Second, concerning invasive resource management, the programming model on HPC systems is typically a combination of MPI and OpenMP with, possibly, a programming interface for accelerators. One obvious new requirement is the explicit distribution of data across the nodes. For that, we will extend MPI for invasive computing and develop a scalable resource management infrastructure. This infrastructure will be based on the iOMP resource manager that will perform a model-based multi-objective optimisation.

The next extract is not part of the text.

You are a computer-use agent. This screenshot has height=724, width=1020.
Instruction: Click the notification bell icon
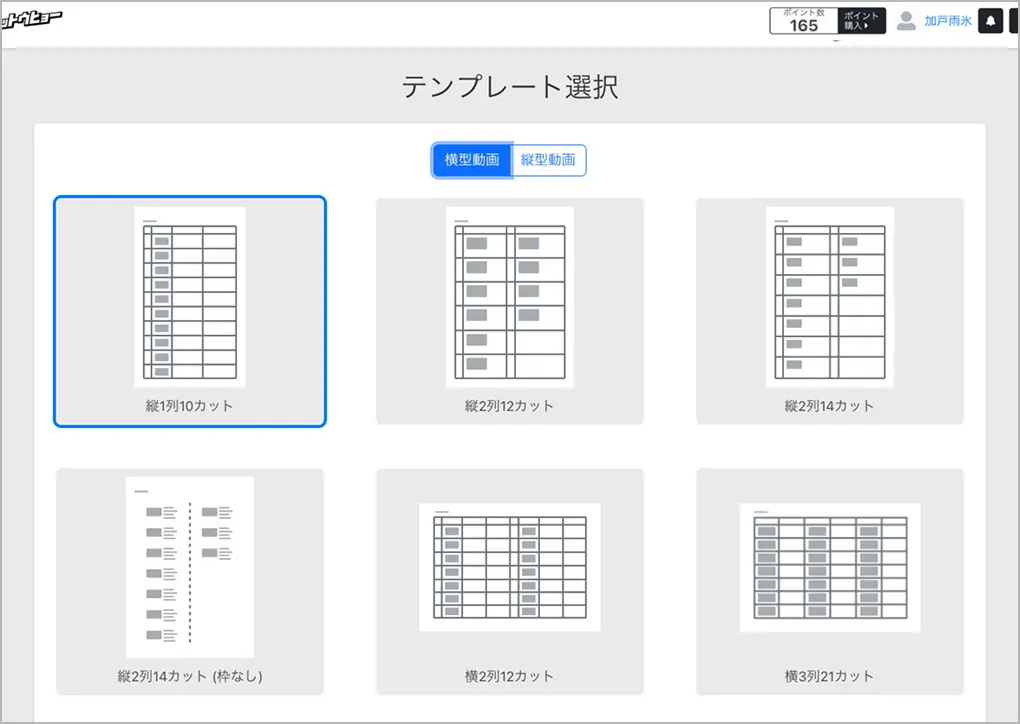990,21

Third, with respect to our algorithmic developments, we will extend our contributions to topics such as claim specification, reconfigurable hardware, TCPA-accelerated computations, and dark silicon. We will do that looking into matrix exponentials, direct solvers, and dynamic tree traversals as core routines relevant for embedded applications, as well as having a closer look at more general multi-level solvers as an algorithm class of utmost importance both for HPC and embedded systems such as MPSoCs (multiprocessor systems-on-a-chip).
Approach
The overall research goals of D3 are, first, to contribute to the development of the invasive core language and the invasive x10 framework via selected state-of-the-art numerical algorithms widespread in both supercomputing and embedded applications that show a high potential for benefiting from invasive computing; second, to demonstrate how this paradigm can be transferred to and exploited on HPC systems by integrating invasive algorithms into realistic large-scale simulation scenarios; and, third, to develop concepts to support invasion in standard HPC programming models on state-of-the-art HPC systems. In the first funding phase, as depicted in the previous section, the three main research threads towards these goals were the development of invasive numerical core algorithms for invasive MPSoCs, the development of our framework for tsunami simulations as the demonstrator HPC application for invasion, and the integration of invasion into OpenMP as the standard programming model for shared-memory systems.While these threads will be continued, the focus of the second funding phase will be on the extension of our work from shared-memory systems to heterogeneous-hybrid and large-scale systems, which leads to new demands on invasive computing on the application, algorithmic, and programming model level.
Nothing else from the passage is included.